**GIVEN TASK**. List every username that heads a post in the raft frame forum thread below.

I have come up with a basic internal pipe oar tower design, but it is not yet proven(havent had time to run it down the river yet). It is very similar to rowframe's design, and uses a hollaender cross fitting like DRE/Clavey. I would stay away from NRS towers. They are heavy, not adjustable, and have a propensity to rotate if not very tight. I like Clavey's towers, but DRE/AAA/rowframe(Gary) all have good designs as well. I would go with one of these Hollaender-based tower designs. If you want the best go with some wildgoose engineering towers. Make sure to pin the corners of your frame, as well as your footbar so it doesn't rotate(if you decide to use one). Using a jig and/or a drill press will help you drill your fittings more accurately. I only use seats on catboats and sit on plywood decks covering drop-bag bays on my gear boat. I am thinking about making new decks from HDPE to save on weight. I too run 88 inch rails and have 3 - 18 inch bays(2 drop, 1 cooler) plus cockpit, and have ample room. I slide everything forward for weight distribution and to make more room in the stern for gear. I have heard good things about the new NRS aluminum oar locks. I cut decks to run on either side of the cooler for: centering the cooler, walking on the boat, avoiding entrapment, strapping water jugs.


----------



## caseybailey (Mar 11, 2008)

mdconner said:


> Rowframe.com never returns emails or phone calls


Conner is a liar. I've had Gary return both calls and emails. Maybe liar is a bit hard. Over-exaggerater? Generalizationer?


----------



## constructeur (Feb 27, 2012)

caseybailey said:


> Conner is a liar. I've had Gary return both calls and emails. Maybe liar is a bit hard. Over-exaggerater? Generalizationer?


I had a hard time getting a hold of the G man recently as well. I think it's because he's a busy dude doing the 9-5, etc, so no big deal to me.


----------



## JerkmyBait (Jun 14, 2011)

Another thing to think about, with 4 more tees and 2 more long pieces you could have a double rail frame. The crossbars would be shorter and it wouldn't cost much more. Just an idea.


----------



## ciggyboy (Mar 7, 2008)

If your phyc'd about your new 16' rubber then you should do a sweet frame since your rig is only as sweet as the rubber + the frame. With that size boat do yourself a favor and put a 4 bay frame on, get a flip seat to go over the cooler, and a pacific river clam shell bag for the stern. Trying to save a few hundred bucks on your frame sure wont seem so sweet when your spending 3 of the best weeks of your life living on the Grand and hassling everyday with a cheaper frame set up (or the MF for that matter) . Pony up for side boards or a double rail diamond plate too - I'tl be the best money spent!

DRE sells fittings that fit NRS size pipe so you can get their oar tower set ups extra tall and cut them down to size. Lots of 16' setups have 10"+ towers and the NRS max out at 8" which is a big difference. I think DRE has 12" towers you can order. 

Without the anadiozing your boat will be an uncleanable mess in no time too.

Hope my 2cents helpd out - Post some pics of what you build!


----------



## Big Da (Mar 8, 2006)

Call Riverboat Works in Salida.


----------

[Word and element location records]
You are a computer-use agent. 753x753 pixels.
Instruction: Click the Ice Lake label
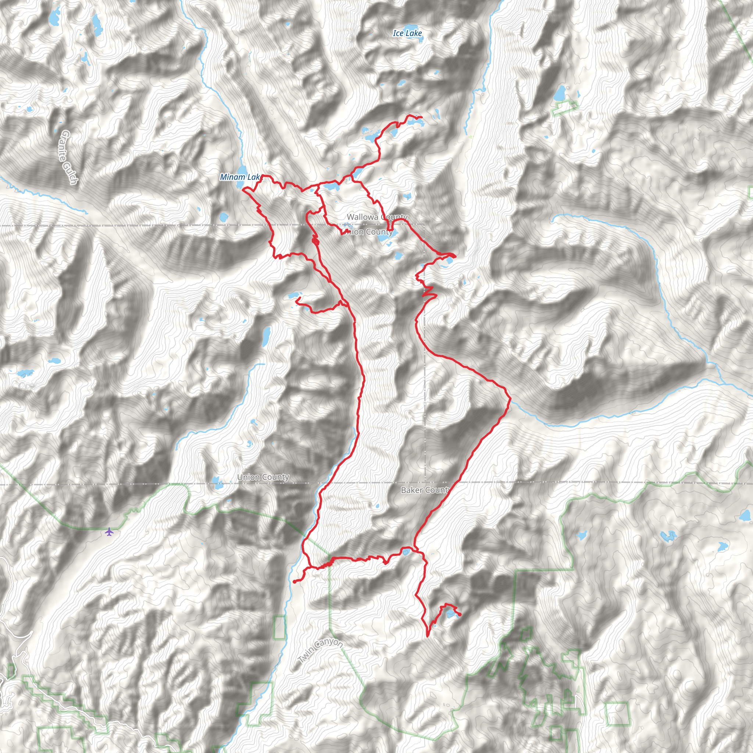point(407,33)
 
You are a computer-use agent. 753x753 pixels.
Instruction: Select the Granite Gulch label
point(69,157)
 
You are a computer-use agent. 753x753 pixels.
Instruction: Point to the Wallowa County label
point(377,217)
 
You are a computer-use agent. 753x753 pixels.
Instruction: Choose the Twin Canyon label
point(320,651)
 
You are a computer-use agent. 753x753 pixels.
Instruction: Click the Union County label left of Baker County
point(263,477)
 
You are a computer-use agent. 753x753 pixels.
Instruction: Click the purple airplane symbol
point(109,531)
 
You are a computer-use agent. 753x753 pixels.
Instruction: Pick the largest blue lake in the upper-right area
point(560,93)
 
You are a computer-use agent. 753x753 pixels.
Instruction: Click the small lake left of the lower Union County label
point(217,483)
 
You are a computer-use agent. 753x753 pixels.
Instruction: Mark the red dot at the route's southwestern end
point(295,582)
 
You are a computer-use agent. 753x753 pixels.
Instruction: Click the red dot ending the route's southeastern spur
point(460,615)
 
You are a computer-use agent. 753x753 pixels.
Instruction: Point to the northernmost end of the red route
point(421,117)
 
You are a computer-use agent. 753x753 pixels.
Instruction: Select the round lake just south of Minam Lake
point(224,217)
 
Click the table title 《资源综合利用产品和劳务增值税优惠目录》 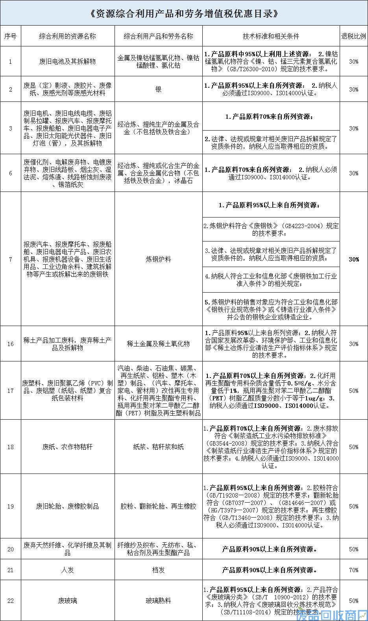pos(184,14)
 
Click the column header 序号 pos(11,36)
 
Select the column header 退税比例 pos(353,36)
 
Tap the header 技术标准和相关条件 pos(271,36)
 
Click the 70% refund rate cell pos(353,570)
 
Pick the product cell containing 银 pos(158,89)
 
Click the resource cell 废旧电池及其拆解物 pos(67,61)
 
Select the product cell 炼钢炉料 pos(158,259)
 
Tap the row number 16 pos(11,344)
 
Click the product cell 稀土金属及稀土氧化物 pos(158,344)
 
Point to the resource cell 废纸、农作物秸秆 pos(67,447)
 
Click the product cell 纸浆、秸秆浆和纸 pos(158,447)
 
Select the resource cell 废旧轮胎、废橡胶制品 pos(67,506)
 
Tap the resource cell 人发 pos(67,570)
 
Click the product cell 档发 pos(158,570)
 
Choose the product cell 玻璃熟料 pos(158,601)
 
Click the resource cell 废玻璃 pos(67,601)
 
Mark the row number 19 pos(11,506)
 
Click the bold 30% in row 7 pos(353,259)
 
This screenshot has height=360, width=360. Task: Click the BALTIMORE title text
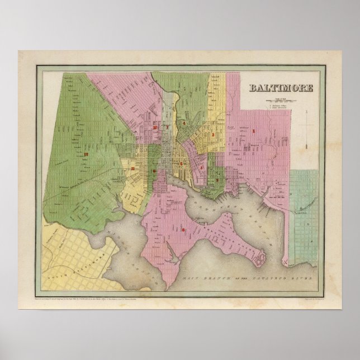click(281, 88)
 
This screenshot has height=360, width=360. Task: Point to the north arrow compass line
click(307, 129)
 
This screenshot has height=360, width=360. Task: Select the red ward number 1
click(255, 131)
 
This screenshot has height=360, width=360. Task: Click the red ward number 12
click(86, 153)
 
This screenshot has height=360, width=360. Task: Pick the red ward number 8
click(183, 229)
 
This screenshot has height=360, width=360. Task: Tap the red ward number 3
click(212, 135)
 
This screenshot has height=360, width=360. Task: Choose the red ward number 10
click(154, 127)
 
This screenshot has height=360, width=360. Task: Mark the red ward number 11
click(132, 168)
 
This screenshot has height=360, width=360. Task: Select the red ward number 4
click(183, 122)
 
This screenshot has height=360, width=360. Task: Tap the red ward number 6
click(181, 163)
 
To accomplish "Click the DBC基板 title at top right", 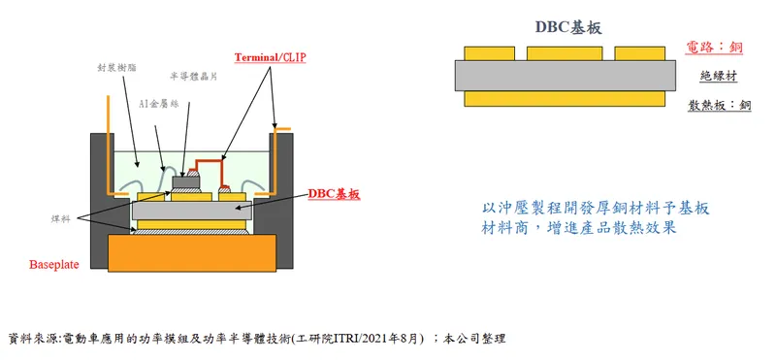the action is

**SOLUTION**. caseybailey, constructeur, JerkmyBait, ciggyboy, Big Da